Monday.
Like many of my fellow South Africans, I’m a little baffled by the statement issued on behalf of former president Jacob Zuma by the spokesperson for the Jacob Zuma Foundation, Mzwanele Manyi.
Flabbergasted, to borrow a term from Toya Delazy’s grandad.
I’m not fazed by the content of Nxamalala’s latest missive — it’s a bog standard rant about the courts being the running dogs of the enemies of our revolution.
Yada.
Yada.
Yada.
I’m also not surprised by the timing of the statement.
Zuma’s special plea to have Billy Downer removed as prosecutor in his corruption case is about to be argued in the high court in Pietermaritzburg this week, so a cranking up of the propaganda machine was always going to happen.
The comrades had also forgotten about uBaba — there’s elections and securing their own political futures to deal with — and needed to be reminded.
It’s the fact that Comical Manyi is so happily firing off Nxamalala’s statement in what appears to be a violation of the department of correctional services’s parole regulations that has left me shocked and surprised.
The former head of state is a sentenced prisoner who has been released on medical parole because he is, we are told — at least by correctional services head Arthur Fraser — too ill to serve the rest of his 15-month sentence for contempt or stand trial in his corruption matter.
Perhaps Zuma’s parole conditions carry a caveat that he is allowed to issue media statements smashing the judiciary while under correctional supervision — through Jimmy Jurisprudence — and that his latest attack on the judicial system is legal.
Perhaps they don’t, and Zuma — and Manyi — emboldened by the knowledge that Fraser is not going to revoke anybody’s medical parole between now and the time he retires, simply don’t give a toss.

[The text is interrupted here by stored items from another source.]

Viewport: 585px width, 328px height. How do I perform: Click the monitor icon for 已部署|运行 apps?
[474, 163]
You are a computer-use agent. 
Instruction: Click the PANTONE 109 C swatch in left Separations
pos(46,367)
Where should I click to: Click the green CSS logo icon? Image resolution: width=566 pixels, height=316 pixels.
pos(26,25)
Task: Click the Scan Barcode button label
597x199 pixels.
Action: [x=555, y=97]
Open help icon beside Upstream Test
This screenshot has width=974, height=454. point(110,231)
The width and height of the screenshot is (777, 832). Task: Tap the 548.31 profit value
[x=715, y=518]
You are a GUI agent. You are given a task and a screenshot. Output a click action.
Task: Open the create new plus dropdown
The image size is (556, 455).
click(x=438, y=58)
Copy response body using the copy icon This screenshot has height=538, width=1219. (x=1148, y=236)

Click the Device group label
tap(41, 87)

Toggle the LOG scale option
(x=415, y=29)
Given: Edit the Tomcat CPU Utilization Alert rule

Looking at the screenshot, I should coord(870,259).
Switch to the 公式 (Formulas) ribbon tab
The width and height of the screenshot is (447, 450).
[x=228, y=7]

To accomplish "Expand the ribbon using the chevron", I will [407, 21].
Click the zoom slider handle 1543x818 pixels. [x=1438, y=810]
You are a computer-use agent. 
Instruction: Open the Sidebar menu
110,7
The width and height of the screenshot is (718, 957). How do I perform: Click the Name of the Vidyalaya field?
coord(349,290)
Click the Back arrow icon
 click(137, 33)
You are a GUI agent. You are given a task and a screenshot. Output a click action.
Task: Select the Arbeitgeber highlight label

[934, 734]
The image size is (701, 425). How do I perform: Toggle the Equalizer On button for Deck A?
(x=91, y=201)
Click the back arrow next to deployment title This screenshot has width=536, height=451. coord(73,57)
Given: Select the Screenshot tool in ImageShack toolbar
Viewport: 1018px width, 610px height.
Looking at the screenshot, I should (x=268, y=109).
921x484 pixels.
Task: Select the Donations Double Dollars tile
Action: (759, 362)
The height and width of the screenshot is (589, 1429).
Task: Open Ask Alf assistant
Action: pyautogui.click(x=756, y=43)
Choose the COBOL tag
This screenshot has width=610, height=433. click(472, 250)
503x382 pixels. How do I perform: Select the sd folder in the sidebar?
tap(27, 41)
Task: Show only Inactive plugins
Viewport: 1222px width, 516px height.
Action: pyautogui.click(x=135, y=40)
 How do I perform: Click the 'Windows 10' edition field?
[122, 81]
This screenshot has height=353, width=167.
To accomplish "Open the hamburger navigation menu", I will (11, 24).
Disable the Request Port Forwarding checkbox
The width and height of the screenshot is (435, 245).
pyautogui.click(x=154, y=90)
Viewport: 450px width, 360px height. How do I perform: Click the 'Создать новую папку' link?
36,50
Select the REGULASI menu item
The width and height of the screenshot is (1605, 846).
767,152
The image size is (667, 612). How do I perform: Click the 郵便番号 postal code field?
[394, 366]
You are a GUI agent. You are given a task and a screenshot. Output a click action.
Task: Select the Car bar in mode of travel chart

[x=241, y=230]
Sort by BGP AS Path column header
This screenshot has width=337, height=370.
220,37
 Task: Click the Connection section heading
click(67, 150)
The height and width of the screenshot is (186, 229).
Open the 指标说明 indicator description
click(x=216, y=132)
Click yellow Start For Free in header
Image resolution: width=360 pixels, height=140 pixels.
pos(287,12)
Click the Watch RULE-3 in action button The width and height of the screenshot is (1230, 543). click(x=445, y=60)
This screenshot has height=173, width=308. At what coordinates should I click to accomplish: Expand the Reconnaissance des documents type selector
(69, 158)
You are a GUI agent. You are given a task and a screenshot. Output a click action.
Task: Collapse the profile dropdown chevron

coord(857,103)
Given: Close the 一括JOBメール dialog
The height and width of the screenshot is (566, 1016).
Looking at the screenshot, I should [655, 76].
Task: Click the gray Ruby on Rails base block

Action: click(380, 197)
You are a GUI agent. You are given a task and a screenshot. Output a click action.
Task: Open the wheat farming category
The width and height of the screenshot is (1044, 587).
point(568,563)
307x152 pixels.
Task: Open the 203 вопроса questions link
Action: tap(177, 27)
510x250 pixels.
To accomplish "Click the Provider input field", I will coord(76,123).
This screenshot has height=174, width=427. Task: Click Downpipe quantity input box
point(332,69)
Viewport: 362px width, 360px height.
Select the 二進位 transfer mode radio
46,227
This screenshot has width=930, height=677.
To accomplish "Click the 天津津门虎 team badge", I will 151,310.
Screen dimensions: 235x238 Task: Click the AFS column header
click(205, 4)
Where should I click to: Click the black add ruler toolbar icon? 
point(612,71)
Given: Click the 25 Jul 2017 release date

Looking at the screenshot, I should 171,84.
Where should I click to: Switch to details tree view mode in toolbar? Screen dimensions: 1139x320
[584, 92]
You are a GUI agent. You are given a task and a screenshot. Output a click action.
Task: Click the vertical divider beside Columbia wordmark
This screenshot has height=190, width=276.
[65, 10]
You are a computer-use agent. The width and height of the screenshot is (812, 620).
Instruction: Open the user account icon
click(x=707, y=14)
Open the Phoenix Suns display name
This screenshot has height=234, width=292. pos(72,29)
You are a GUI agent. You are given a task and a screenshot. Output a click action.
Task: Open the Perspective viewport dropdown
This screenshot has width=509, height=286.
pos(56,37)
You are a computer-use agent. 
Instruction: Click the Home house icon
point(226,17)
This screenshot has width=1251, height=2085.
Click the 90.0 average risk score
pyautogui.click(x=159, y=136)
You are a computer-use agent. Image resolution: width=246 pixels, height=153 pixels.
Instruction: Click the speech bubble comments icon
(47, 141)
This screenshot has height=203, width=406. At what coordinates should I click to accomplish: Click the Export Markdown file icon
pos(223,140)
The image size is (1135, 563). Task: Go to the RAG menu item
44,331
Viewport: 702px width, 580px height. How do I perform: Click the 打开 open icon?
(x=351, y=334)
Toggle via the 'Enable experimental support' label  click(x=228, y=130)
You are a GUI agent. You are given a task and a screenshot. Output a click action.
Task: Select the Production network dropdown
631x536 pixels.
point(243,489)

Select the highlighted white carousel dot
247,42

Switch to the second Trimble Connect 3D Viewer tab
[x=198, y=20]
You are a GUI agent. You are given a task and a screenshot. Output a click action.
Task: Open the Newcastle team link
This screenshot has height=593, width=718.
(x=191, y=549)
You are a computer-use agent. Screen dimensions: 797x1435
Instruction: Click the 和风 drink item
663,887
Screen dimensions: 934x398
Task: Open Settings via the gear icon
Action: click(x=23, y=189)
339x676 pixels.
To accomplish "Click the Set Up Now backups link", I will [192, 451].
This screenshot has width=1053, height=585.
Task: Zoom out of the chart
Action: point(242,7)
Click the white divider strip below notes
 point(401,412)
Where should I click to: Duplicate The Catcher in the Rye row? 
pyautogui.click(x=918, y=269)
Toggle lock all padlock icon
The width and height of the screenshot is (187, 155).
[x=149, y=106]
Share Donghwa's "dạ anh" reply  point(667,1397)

Perhaps, in their own heads at least, Zuma is another Nelson Mandela, reaching out to the masses from his prison cell, where he is imprisoned by an illegitimate regime — through an intermediary.
Which would, from their perspective at least, make Manyi the Zindzi Mandela of our time.
Voter registration weekend is over. But the less technologically challenged among us had until midnight on Monday 20 September to sign up on the electoral commission’s online portal.
All systems appear to be go for 1 November and the shortest election campaign in South African history.
The politicians must be pleased.
The Covid-19 regulations mean that they won’t have to actually kiss any babies this time around; hug any sweaty, unemployed types, while trying to get them to trade their vote for a T-shirt and a packet of empty promises.
The truncated election campaign means that they will have to spend far less time than they usually do facing the people who made the mistake of voting for them; fewer days on the rack explaining where they’ve been hiding for the past five years.
Where their money went.
I was already registered from the last election, so there was no need to visit any of the local voting stations to get my name onto the voters’ roll for the ward at the weekend.
I didn’t vote in 2019.
I decided to register, like every year since 1994, but, for the first time, not actually cast my vote.
My thinking was that by registering to vote and not turning up on 8 May, I would have been giving the politicians a taste of their own medicine; a smallanyana sample of what it’s like to be lied to and let down.
Registering to cast my vote and then ghosting the parties and the Electoral Commission of South Africa (IEC) at the last moment would be like promising to deliver services and then chowing the money that pays for those services instead.
Promise the world, then disappear for another five years.
I had a good laugh while dodging the stone throwers at Stick Farm near Umbumbulu on the South Coast last election day — they wanted their water supply to be restored before they would allow the polling station to open — imagining the then Democratic Alliance leader Mmusi Maimane and ANC president Cyril Ramaphosa, standing outside the voting station at the Berea Bowling Club all day in the sun from 7am; craning their necks to spot my shining dome in the queue of punters lined up outside.
Waiting — in vain — to see me turn up to make my mark next to one of their grinning heads, as promised.
Perhaps I’ll do the same on 1 November.